Exercise details: Please rewrite the records from the line containing "Image resolution: width=772" through the line containing "Action: (155, 125)", both included, as a JSON list of strings with one string per line and blank lines omitted.

════

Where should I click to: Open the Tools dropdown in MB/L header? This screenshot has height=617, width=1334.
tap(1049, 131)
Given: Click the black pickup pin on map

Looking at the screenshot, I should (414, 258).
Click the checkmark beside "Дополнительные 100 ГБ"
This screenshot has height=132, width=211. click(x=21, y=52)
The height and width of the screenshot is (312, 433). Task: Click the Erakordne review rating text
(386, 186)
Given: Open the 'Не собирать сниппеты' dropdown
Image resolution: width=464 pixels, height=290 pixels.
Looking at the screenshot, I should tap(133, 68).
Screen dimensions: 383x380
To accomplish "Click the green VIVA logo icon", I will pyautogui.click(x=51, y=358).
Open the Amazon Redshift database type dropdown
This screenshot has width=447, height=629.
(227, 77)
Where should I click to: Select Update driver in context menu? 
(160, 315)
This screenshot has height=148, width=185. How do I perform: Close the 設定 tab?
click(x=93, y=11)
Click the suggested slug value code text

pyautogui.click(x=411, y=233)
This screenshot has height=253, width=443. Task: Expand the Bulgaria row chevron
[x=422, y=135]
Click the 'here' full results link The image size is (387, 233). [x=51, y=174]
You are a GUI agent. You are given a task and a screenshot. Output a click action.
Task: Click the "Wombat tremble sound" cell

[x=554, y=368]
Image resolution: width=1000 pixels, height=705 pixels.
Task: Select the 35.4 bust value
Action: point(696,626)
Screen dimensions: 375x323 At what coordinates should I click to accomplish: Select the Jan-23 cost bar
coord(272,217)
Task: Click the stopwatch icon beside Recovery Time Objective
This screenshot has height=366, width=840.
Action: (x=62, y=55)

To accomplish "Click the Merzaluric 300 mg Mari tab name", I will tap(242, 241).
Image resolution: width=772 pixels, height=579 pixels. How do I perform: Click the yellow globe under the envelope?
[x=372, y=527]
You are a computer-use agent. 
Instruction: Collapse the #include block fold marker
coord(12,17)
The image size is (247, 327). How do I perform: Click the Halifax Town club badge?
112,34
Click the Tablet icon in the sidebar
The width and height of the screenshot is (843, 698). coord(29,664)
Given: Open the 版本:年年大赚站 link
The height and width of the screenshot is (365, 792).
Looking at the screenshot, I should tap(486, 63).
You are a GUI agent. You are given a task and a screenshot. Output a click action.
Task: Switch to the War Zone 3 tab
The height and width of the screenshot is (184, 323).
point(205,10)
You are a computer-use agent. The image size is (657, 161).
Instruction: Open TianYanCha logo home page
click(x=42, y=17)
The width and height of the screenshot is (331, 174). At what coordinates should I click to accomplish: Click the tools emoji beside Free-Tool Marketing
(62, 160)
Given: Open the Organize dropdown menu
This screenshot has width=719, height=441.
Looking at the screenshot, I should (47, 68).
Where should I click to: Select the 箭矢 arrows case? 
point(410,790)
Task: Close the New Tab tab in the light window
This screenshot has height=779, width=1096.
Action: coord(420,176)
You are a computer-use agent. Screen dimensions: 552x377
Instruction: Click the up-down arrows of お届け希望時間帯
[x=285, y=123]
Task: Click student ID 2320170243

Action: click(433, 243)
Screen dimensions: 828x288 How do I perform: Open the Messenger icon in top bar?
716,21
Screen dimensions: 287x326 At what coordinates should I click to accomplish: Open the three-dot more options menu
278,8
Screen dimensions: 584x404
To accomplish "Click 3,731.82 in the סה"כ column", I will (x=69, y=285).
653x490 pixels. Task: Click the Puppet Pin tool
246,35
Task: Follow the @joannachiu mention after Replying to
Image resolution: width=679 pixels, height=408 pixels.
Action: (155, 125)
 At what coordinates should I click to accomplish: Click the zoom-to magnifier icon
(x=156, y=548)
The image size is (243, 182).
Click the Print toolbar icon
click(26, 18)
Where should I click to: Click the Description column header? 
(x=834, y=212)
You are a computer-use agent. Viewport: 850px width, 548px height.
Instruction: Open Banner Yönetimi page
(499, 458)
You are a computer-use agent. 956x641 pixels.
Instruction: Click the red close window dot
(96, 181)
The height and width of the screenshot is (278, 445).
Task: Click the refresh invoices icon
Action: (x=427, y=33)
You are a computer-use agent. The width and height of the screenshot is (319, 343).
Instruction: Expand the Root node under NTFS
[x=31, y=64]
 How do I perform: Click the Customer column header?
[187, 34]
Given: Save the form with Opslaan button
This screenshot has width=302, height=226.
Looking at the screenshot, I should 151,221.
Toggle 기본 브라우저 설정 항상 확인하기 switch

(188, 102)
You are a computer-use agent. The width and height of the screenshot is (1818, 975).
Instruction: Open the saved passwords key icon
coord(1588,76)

════

Answer for the task:
[
  "Image resolution: width=772 pixels, height=579 pixels. How do I perform: Click the yellow globe under the envelope?",
  "[x=372, y=527]",
  "You are a computer-use agent. ",
  "Instruction: Collapse the #include block fold marker",
  "coord(12,17)",
  "The image size is (247, 327). How do I perform: Click the Halifax Town club badge?",
  "112,34",
  "Click the Tablet icon in the sidebar",
  "The width and height of the screenshot is (843, 698). coord(29,664)",
  "Given: Open the 版本:年年大赚站 link",
  "The height and width of the screenshot is (365, 792).",
  "Looking at the screenshot, I should tap(486, 63).",
  "You are a GUI agent. You are given a task and a screenshot. Output a click action.",
  "Task: Switch to the War Zone 3 tab",
  "The height and width of the screenshot is (184, 323).",
  "point(205,10)",
  "You are a computer-use agent. The image size is (657, 161).",
  "Instruction: Open TianYanCha logo home page",
  "click(x=42, y=17)",
  "The width and height of the screenshot is (331, 174). At what coordinates should I click to accomplish: Click the tools emoji beside Free-Tool Marketing",
  "(62, 160)",
  "Given: Open the Organize dropdown menu",
  "This screenshot has width=719, height=441.",
  "Looking at the screenshot, I should (47, 68).",
  "Where should I click to: Select the 箭矢 arrows case? ",
  "point(410,790)",
  "Task: Close the New Tab tab in the light window",
  "This screenshot has height=779, width=1096.",
  "Action: coord(420,176)",
  "You are a computer-use agent. Screen dimensions: 552x377",
  "Instruction: Click the up-down arrows of お届け希望時間帯",
  "[x=285, y=123]",
  "Task: Click student ID 2320170243",
  "Action: click(433, 243)",
  "Screen dimensions: 828x288 How do I perform: Open the Messenger icon in top bar?",
  "716,21",
  "Screen dimensions: 287x326 At what coordinates should I click to accomplish: Open the three-dot more options menu",
  "278,8",
  "Screen dimensions: 584x404",
  "To accomplish \"Click 3,731.82 in the סה\"כ column\", I will (x=69, y=285).",
  "653x490 pixels. Task: Click the Puppet Pin tool",
  "246,35",
  "Task: Follow the @joannachiu mention after Replying to",
  "Image resolution: width=679 pixels, height=408 pixels.",
  "Action: (155, 125)"
]